I originally posted this as a Twitter thread to explain how energy prices have not gone up because of a shortage of oil and gas or rising costs of extraction, but because of market speculation.
Making sense of energy price rises is important. They’re going to be the cause of a lot of poverty in the UK. So, I’ve been doing some analysis. What follows is a bit simplified, but not too much. What it reveals is that you’re about to be ripped off, massively.
In January 2020 SSE, a multinational energy company, suggested that the cost of the energy they supplied was broken down as follows:
Let’s take that SSE data as a reliable benchmark for what’s happened to date. And let’s assume that all the data that I can find that says that the average house paid £1,200 a year for fuel in 2021 is also right. It was pretty much for me, for example.
Now let’s base what energy costs might be on the fixed prices now being made available by the same energy suppliers who were happy to supply our electricity and gas for £1,200 last year. It seems around £3,000 is that new normal. Again, it happens to be for me.
So, the price is increasing by £1,800. But the cost of some things has not changed. For example, the costs of delivery, billing and customer services have not changed, certainly by much. Nor should government and environmental schemes cost more.
To be clear, delivery cost £288 on average in 2021, and I am assuming it still does. Billing and customer service cost £240, and still should. And green and other levies cost £156, and I see no reason why they should change. That’s £684 of cost that should not change, at all.
The government is still taking 5% in VAT. That was (and this is near enough) £60. Now it’s £150. Why you need to be penalised with £90 of extra tax for energy costs going up is for the government to justify. It’s a decision they seem happy with. Take it up with them.
So, of the new £3,000 cost we’ve explained £684 of fixed costs and £150 is VAT. That leaves £2,266 to cover the cost of buying in the energy sold to you and profit.

[Dataset extract]
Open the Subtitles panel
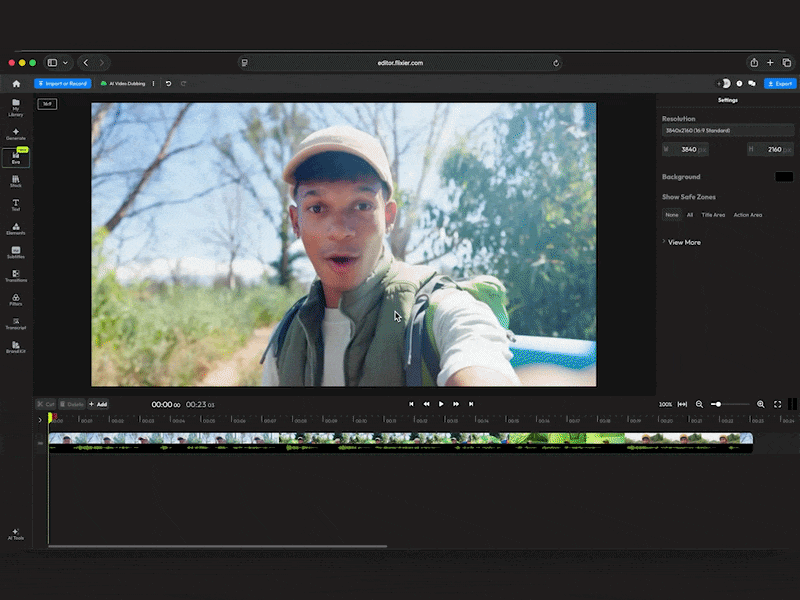800x600 pixels. tap(16, 253)
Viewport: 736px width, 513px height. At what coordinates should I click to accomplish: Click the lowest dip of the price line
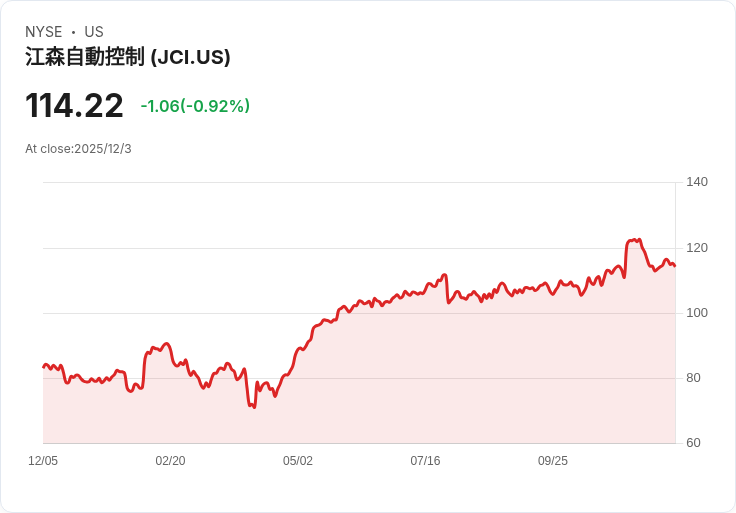point(254,407)
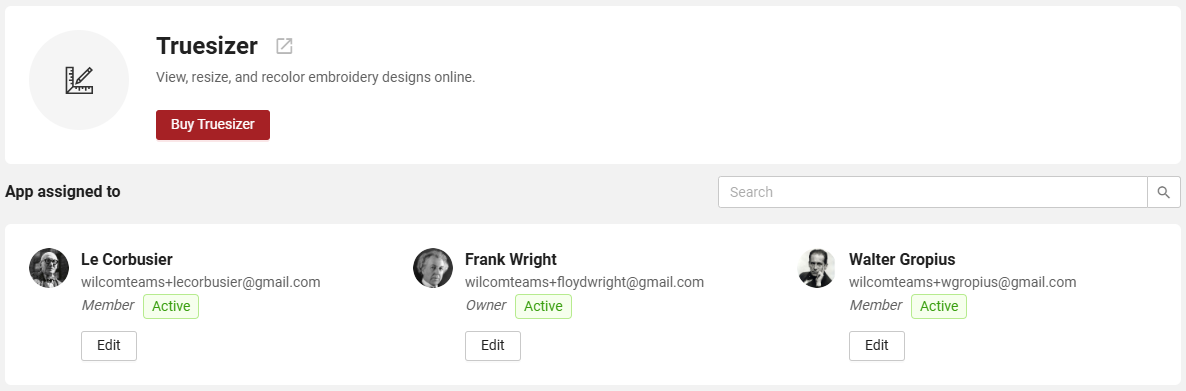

[What to work on]
**A.** Decide whether each statement agrees with the energy price analysis, answering yes or no and quoting the words that settle it: (i) billing and customer service cost £240 in 2021; (ii) energy is taxed at a VAT rate of 20%; (iii) the new normal for fixed prices is around £3,000.
**B.** Carry on the energy price analysis from its final sentence.
The data above is separate material from the energy price analysis.

[Written answers]
**A.**
(i) Yes: "Billing and customer service cost £240, and still should."
(ii) No: "The government is still taking 5% in VAT."
(iii) Yes: "It seems around £3,000 is that new normal."

**B.**
In 2021 the cost of bought-in energy was 36%. That was £432. I’ve checked the accounts of a UK based energy company. I used SSE again, because that seemed fair. They made a normal profit margin of 11.6% in 2020 and 13.3% in 2021, or about 12% on average.
SSE both makes and distributes energy. Now, this is a little simplistic, but let’s assume they make 2% on distributing energy to us and so made 10% on making energy. The profit on energy distribution was £24. That on the bought-in energy was, then, roughly £43.
So now we can work out that the cost of producing the energy that was sold to you in the last year was the bought-in cost to the distribution company of £432 less £43 (near enough) of profit the producer made, or about £389 of real cost of production for the year.
Now let’s assume the profit margin on distributing energy remains at 2%. With the average cost of domestic energy increasing from £1,200 to £3,000 that puts the distribution profit per customer up to £60. That’s two and a half times what it was before. That’s a big jump.
And let’s be clear, that none of the cost of producing energy in the world has changed because of war in Ukraine. In fact, right now, there is not even a shortage of energy in the world because of that war: Russia is still supplying oil and gas right now.
So, the only reason for price increases is because oil and gas dealers expect a shortage in oil and gas which has not happened as yet. Bluntly, what we’re seeing is panic buying of oil and gas that’s still in the ground right now by countries terrified that they might run out.
It’s vital to remember this: oil and gas are going up in price because people – oil companies, hedge funds and others – are speculating in oil and gas in the expectation that there will be shortages. No one actually thinks the stuff is going to cost more to produce.
So, let’s summarise where we are in this table:
Please accept that some of these numbers will be give and take a bit, but probably not that much. I think my assumptions are pretty fair.
Then notice that the first three lines in this table have not changed. These costs are near enough fixed. Meanwhile, the government is going to take £90 a year more off you whilst the distribution company is going to make £36 extra profit a year out of you.
And then note that the electricity and gas suppliers to the distribution companies are going to see their profits increase almost exactly forty times, from £43 a year to an extraordinary £1,717 a year.
That’s where your extra payment is going. It does not disappear into a black hole. It goes to oil and gas companies, power generators, the countries and shareholders that own these, and of course to the speculators who are currently making billions out of this.
To put this in context, it’s estimated that the price of UK energy is going to increase by £38 billion. That increase will be split between the government (£1.9 billion), the energy distribution companies (£760 million) and oil, and generation companies (£35.34 billion).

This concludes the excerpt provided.